Biopsychology put into action by a driver

Here is a quick run through of biopsychology by a driver who is falling asleep:

Our bodies are constantly working on a cellular level, making and developing new connections. The body’s neurons, neurotransmitters, brain circuitry, and basic biological processes underlying normal and abnormal reactions to environmental stimuli. For instance, if a driver were to fall asleep while driving and lose consciousness for a brief moment, the brain, nervous system, and endocrine system would all be alerted.

Sub-cortex

The Sub-cortex can be divided into three general areas: the Hindbrain, Midbrain, and Forebrain. There are parts within these three areas that contribute to the “jolt” and sudden alertness after falling asleep for a brief moment, especially when in a dangerous situation.

The Hind-brain consists of the cerebellum, medulla, pons, reticular formation, and brain-stem. Hopefully, many of the safe habits in driving have become second nature in the cerebellum, where complex movements are performed without unnecessary processing in the brainstem and higher brain centers. The medulla controls the vital life functions that should already be performing normally—heart rate, breathing and swallowing—or else a car accident may occur from the heart stopping, not from falling asleep. The pons regulates sleep/dreaming cycles and sends signals to the visual nuclei of the thalamus and to the cerebral cortex, which the sleepy driver no doubt disrupted, hence the sleepiness while driving. Because humans run on a circadian clock located in the suprachiasmatic nucleus (SCN) of the hypothalamus in the brain, signals to the body will be focused on helping “shutting” down the body. So if the driving is occurring at night, then the risks are higher for the driver. The body’s temperature will lower, and inhibitors will increase. Melatonin is a hormone produced by the pineal gland and distributed in higher levels during the night, and less during the day. However, since the environment/situation does not suit the body for appropriate rest, the brain will determine that and send different signals to alert the body. The reticular formation (RF) is where the “jolt” happens— the mini spasm that surprises you awake. Not only does the RF prioritize and clean incoming messages, it is responsible for alertness and wakefulness. When the driver’s head dips down and nods sleepily, the RF recognizes this inimical event and send an alert message. Wake up!
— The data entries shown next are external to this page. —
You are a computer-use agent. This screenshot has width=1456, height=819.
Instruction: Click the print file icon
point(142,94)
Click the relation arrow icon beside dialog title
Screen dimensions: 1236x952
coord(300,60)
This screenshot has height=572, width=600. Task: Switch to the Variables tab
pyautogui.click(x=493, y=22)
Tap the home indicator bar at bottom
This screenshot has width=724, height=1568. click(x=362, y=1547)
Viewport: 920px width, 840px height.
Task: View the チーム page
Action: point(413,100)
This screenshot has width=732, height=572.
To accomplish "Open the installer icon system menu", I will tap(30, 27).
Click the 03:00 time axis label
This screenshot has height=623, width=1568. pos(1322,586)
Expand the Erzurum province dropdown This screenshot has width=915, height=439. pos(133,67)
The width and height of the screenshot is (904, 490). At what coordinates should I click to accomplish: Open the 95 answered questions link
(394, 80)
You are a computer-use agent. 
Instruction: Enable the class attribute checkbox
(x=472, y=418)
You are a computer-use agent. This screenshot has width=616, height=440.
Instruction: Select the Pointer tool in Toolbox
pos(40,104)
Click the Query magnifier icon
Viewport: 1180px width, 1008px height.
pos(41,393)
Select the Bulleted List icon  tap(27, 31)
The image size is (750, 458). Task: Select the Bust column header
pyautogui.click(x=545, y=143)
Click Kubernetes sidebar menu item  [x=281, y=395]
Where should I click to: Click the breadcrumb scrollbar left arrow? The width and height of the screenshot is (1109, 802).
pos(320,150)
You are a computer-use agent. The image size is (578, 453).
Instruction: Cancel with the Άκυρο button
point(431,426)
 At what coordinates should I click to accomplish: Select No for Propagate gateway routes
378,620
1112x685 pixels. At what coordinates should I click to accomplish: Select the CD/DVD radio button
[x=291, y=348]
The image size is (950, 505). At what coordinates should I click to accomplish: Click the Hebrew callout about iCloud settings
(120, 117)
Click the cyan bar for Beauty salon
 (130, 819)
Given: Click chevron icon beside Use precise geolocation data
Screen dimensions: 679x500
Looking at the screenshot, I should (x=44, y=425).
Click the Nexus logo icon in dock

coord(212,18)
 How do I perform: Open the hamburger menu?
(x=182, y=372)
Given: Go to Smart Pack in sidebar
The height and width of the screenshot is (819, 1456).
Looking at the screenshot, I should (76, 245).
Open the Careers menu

The Midbrain is located above the medulla as a “switching center” between the Brainstem and the Forebrain. It’s a very small part of the brain and rarely mentioned, but important nonetheless.

The Forebrain consists of the thalamus and hypothalamus. The thalamus directs sensory traffic—vision, hearing, taste, and touch—and performs initial analysis on sensory messages. The feeling of the steering wheel slipping out of the driver’s hand and sound of horns aimed at the driver are sent to the Thalamus, which contributes to the “jolt” that wakes up the driver. The hypothalamus manages homeostasis and controls the pituitary gland, the “master gland” of hormone levels. Most likely, the steering wheel slipped out of the driver’s hand, and the driver loses control of the car. The car swerves, another cars honks. The sudden change alerts and frightens the driver into a state of emotional arousal, and adrenaline is released. (More about hormones and the endocrine system in a subsequent section.) The limbic system, part of the Forebrain, is formed by the hypothalamus, parts of the thalamus, and several structures buried within the cortex. The limbic system produces emotion and behavior—rage, fear, sexual response, and other instances of intense arousal. In the driver’s case, fear and surprise is intense. The hippocampus is part of the limbic system and is important for forming long-term memories. Depending on the intensity of the sleep-driving-scare, the driver may remember this years from this moment.

Cerebral Cortex

The Cerebral Cortex is divided into four regions, called lobes: the frontal lobe, parietal lobe, occipital lobe, and temporal lobe. The cerebral cortex is usually two to three millimeters thick of gray matter made of nerve cells. The white matter underneath carry signals between the nerve cells and other parts of the brain and body.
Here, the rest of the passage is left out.